EXERCISE DETAILS –
Reproduce every one of the following records verbatim, preserving each line, its order, and its spacing without alteration.

-- start of DATA EXTRACT --

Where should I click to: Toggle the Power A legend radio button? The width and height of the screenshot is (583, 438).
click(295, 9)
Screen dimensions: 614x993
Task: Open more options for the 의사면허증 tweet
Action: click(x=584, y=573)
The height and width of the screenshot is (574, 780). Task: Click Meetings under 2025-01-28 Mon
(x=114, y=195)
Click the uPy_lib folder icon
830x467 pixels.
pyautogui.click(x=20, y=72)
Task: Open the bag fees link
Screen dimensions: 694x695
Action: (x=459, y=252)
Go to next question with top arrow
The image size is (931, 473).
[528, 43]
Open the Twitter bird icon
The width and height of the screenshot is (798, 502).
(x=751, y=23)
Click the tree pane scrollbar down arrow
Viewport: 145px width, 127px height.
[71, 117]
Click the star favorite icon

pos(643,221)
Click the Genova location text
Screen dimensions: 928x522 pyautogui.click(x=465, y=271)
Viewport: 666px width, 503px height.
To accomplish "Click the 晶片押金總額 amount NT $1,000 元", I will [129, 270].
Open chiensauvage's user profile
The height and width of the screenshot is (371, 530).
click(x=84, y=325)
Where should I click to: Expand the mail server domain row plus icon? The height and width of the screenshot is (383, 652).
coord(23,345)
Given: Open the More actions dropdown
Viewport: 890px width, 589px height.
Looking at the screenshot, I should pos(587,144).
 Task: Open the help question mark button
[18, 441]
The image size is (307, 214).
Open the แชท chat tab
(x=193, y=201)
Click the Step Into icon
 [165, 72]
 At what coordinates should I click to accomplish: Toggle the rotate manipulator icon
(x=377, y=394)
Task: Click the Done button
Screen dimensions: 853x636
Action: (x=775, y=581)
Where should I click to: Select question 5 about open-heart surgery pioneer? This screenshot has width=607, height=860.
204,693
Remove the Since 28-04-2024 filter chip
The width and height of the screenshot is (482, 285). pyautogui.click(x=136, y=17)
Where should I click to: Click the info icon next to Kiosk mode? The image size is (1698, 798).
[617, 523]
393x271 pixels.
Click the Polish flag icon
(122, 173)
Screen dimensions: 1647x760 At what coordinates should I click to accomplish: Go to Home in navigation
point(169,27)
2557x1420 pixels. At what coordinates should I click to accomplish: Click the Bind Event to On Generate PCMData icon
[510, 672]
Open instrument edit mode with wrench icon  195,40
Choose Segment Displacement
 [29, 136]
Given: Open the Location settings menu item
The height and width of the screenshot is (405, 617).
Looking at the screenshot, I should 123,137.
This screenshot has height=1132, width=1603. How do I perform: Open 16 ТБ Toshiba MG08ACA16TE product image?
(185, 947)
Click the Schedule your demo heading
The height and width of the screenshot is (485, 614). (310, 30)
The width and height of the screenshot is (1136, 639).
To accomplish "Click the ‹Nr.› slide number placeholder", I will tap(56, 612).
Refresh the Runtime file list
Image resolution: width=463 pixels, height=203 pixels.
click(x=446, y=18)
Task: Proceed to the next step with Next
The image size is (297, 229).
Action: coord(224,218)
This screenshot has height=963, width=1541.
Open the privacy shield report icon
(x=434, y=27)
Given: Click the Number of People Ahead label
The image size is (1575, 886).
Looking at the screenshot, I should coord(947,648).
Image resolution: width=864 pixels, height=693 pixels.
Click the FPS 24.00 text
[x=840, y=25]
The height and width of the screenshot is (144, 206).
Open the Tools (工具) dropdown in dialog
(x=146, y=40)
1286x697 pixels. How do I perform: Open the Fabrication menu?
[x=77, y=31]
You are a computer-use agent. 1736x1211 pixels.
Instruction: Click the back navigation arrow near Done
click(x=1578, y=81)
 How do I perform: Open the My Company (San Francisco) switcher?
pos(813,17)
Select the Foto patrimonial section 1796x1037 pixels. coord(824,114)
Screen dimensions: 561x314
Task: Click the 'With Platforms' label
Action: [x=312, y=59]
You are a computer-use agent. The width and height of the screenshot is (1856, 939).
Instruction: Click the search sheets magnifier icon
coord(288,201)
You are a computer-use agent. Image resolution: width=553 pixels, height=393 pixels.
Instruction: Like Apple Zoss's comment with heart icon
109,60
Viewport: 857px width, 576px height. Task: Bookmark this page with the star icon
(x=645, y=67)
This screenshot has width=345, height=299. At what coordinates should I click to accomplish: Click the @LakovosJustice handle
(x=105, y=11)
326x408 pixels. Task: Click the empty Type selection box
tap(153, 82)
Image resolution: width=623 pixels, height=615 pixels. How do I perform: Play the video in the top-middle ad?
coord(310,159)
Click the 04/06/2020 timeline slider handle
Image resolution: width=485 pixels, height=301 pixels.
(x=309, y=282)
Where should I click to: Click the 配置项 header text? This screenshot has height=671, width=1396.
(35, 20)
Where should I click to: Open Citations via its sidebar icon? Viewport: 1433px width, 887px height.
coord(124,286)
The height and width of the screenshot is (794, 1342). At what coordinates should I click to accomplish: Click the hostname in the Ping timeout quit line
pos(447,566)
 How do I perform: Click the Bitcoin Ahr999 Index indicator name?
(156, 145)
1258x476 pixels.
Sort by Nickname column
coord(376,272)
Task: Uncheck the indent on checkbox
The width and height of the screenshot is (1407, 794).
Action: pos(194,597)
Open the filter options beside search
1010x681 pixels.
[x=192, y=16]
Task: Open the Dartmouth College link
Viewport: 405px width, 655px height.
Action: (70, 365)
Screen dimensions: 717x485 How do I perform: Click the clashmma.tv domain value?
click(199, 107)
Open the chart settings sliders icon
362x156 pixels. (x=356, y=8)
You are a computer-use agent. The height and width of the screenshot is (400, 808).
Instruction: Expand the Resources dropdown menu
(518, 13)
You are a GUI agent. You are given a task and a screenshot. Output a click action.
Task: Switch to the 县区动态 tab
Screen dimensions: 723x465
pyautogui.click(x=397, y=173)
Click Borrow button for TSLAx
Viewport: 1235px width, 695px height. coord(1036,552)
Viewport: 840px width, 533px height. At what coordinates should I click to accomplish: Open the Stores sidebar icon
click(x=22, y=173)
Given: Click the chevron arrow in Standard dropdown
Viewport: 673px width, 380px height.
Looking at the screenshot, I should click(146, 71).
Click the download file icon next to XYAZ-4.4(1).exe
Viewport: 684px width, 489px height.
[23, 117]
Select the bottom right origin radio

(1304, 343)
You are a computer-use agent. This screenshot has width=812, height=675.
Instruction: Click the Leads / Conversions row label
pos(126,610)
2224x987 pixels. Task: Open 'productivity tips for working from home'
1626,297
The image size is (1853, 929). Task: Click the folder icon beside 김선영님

-- end of DATA EXTRACT --

TASK RESPONSE –
Where should I click to: Toggle the Power A legend radio button? The width and height of the screenshot is (583, 438).
click(295, 9)
Screen dimensions: 614x993
Task: Open more options for the 의사면허증 tweet
Action: click(x=584, y=573)
The height and width of the screenshot is (574, 780). Task: Click Meetings under 2025-01-28 Mon
(x=114, y=195)
Click the uPy_lib folder icon
830x467 pixels.
pyautogui.click(x=20, y=72)
Task: Open the bag fees link
Screen dimensions: 694x695
Action: (x=459, y=252)
Go to next question with top arrow
The image size is (931, 473).
[528, 43]
Open the Twitter bird icon
The width and height of the screenshot is (798, 502).
(x=751, y=23)
Click the tree pane scrollbar down arrow
Viewport: 145px width, 127px height.
[71, 117]
Click the star favorite icon

pos(643,221)
Click the Genova location text
Screen dimensions: 928x522 pyautogui.click(x=465, y=271)
Viewport: 666px width, 503px height.
To accomplish "Click the 晶片押金總額 amount NT $1,000 元", I will [129, 270].
Open chiensauvage's user profile
The height and width of the screenshot is (371, 530).
click(x=84, y=325)
Where should I click to: Expand the mail server domain row plus icon? The height and width of the screenshot is (383, 652).
coord(23,345)
Given: Open the More actions dropdown
Viewport: 890px width, 589px height.
Looking at the screenshot, I should pos(587,144).
 Task: Open the help question mark button
[18, 441]
The image size is (307, 214).
Open the แชท chat tab
(x=193, y=201)
Click the Step Into icon
 [165, 72]
 At what coordinates should I click to accomplish: Toggle the rotate manipulator icon
(x=377, y=394)
Task: Click the Done button
Screen dimensions: 853x636
Action: (x=775, y=581)
Where should I click to: Select question 5 about open-heart surgery pioneer? This screenshot has width=607, height=860.
204,693
Remove the Since 28-04-2024 filter chip
The width and height of the screenshot is (482, 285). pyautogui.click(x=136, y=17)
Where should I click to: Click the info icon next to Kiosk mode? The image size is (1698, 798).
[617, 523]
393x271 pixels.
Click the Polish flag icon
(122, 173)
Screen dimensions: 1647x760 At what coordinates should I click to accomplish: Go to Home in navigation
point(169,27)
2557x1420 pixels. At what coordinates should I click to accomplish: Click the Bind Event to On Generate PCMData icon
[510, 672]
Open instrument edit mode with wrench icon  195,40
Choose Segment Displacement
 [29, 136]
Given: Open the Location settings menu item
The height and width of the screenshot is (405, 617).
Looking at the screenshot, I should 123,137.
This screenshot has height=1132, width=1603. How do I perform: Open 16 ТБ Toshiba MG08ACA16TE product image?
(185, 947)
Click the Schedule your demo heading
The height and width of the screenshot is (485, 614). (310, 30)
The width and height of the screenshot is (1136, 639).
To accomplish "Click the ‹Nr.› slide number placeholder", I will tap(56, 612).
Refresh the Runtime file list
Image resolution: width=463 pixels, height=203 pixels.
click(x=446, y=18)
Task: Proceed to the next step with Next
The image size is (297, 229).
Action: coord(224,218)
This screenshot has height=963, width=1541.
Open the privacy shield report icon
(x=434, y=27)
Given: Click the Number of People Ahead label
The image size is (1575, 886).
Looking at the screenshot, I should coord(947,648).
Image resolution: width=864 pixels, height=693 pixels.
Click the FPS 24.00 text
[x=840, y=25]
The height and width of the screenshot is (144, 206).
Open the Tools (工具) dropdown in dialog
(x=146, y=40)
1286x697 pixels. How do I perform: Open the Fabrication menu?
[x=77, y=31]
You are a computer-use agent. 1736x1211 pixels.
Instruction: Click the back navigation arrow near Done
click(x=1578, y=81)
 How do I perform: Open the My Company (San Francisco) switcher?
pos(813,17)
Select the Foto patrimonial section 1796x1037 pixels. coord(824,114)
Screen dimensions: 561x314
Task: Click the 'With Platforms' label
Action: [x=312, y=59]
You are a computer-use agent. The width and height of the screenshot is (1856, 939).
Instruction: Click the search sheets magnifier icon
coord(288,201)
You are a computer-use agent. Image resolution: width=553 pixels, height=393 pixels.
Instruction: Like Apple Zoss's comment with heart icon
109,60
Viewport: 857px width, 576px height. Task: Bookmark this page with the star icon
(x=645, y=67)
This screenshot has width=345, height=299. At what coordinates should I click to accomplish: Click the @LakovosJustice handle
(x=105, y=11)
326x408 pixels. Task: Click the empty Type selection box
tap(153, 82)
Image resolution: width=623 pixels, height=615 pixels. How do I perform: Play the video in the top-middle ad?
coord(310,159)
Click the 04/06/2020 timeline slider handle
Image resolution: width=485 pixels, height=301 pixels.
(x=309, y=282)
Where should I click to: Click the 配置项 header text? This screenshot has height=671, width=1396.
(35, 20)
Where should I click to: Open Citations via its sidebar icon? Viewport: 1433px width, 887px height.
coord(124,286)
The height and width of the screenshot is (794, 1342). At what coordinates should I click to accomplish: Click the hostname in the Ping timeout quit line
pos(447,566)
 How do I perform: Click the Bitcoin Ahr999 Index indicator name?
(156, 145)
1258x476 pixels.
Sort by Nickname column
coord(376,272)
Task: Uncheck the indent on checkbox
The width and height of the screenshot is (1407, 794).
Action: pos(194,597)
Open the filter options beside search
1010x681 pixels.
[x=192, y=16]
Task: Open the Dartmouth College link
Viewport: 405px width, 655px height.
Action: (70, 365)
Screen dimensions: 717x485 How do I perform: Click the clashmma.tv domain value?
click(199, 107)
Open the chart settings sliders icon
362x156 pixels. (x=356, y=8)
You are a computer-use agent. The height and width of the screenshot is (400, 808).
Instruction: Expand the Resources dropdown menu
(518, 13)
You are a GUI agent. You are given a task and a screenshot. Output a click action.
Task: Switch to the 县区动态 tab
Screen dimensions: 723x465
pyautogui.click(x=397, y=173)
Click Borrow button for TSLAx
Viewport: 1235px width, 695px height. coord(1036,552)
Viewport: 840px width, 533px height. At what coordinates should I click to accomplish: Open the Stores sidebar icon
click(x=22, y=173)
Given: Click the chevron arrow in Standard dropdown
Viewport: 673px width, 380px height.
Looking at the screenshot, I should click(146, 71).
Click the download file icon next to XYAZ-4.4(1).exe
Viewport: 684px width, 489px height.
[23, 117]
Select the bottom right origin radio

(1304, 343)
You are a computer-use agent. This screenshot has width=812, height=675.
Instruction: Click the Leads / Conversions row label
pos(126,610)
2224x987 pixels. Task: Open 'productivity tips for working from home'
1626,297
The image size is (1853, 929). Task: Click the folder icon beside 김선영님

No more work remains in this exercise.